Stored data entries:
------

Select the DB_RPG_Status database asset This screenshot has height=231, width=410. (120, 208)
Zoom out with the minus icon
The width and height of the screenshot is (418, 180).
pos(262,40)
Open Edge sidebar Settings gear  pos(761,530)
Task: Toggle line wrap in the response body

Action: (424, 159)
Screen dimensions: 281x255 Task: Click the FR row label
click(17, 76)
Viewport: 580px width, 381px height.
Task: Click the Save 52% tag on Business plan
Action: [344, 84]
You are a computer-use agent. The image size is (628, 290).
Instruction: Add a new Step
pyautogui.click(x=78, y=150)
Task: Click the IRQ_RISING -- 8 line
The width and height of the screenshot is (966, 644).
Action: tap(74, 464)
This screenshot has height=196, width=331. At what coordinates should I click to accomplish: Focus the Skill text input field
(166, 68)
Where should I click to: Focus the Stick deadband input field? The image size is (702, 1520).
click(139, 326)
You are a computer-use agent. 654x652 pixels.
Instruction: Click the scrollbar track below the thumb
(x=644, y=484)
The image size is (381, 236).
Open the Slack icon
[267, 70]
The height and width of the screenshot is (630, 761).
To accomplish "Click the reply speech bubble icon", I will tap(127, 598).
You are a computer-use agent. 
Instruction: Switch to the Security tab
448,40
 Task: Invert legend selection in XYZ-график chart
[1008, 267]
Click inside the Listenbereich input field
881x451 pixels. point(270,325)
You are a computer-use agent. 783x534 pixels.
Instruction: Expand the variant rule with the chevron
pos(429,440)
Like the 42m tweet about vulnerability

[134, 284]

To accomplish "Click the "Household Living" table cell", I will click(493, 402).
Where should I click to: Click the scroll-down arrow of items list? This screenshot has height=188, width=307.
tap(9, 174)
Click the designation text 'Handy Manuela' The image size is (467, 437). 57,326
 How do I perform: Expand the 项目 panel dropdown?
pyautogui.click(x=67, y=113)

------

** WHAT YOU SHOULD DO **
An exact copy is needed of the lines from the one containing "Task: Invert legend" through the end of the records.

** COMPLETED TASK **
 Task: Invert legend selection in XYZ-график chart
[1008, 267]
Click inside the Listenbereich input field
881x451 pixels. point(270,325)
You are a computer-use agent. 783x534 pixels.
Instruction: Expand the variant rule with the chevron
pos(429,440)
Like the 42m tweet about vulnerability

[134, 284]

To accomplish "Click the "Household Living" table cell", I will click(493, 402).
Where should I click to: Click the scroll-down arrow of items list? This screenshot has height=188, width=307.
tap(9, 174)
Click the designation text 'Handy Manuela' The image size is (467, 437). 57,326
 How do I perform: Expand the 项目 panel dropdown?
pyautogui.click(x=67, y=113)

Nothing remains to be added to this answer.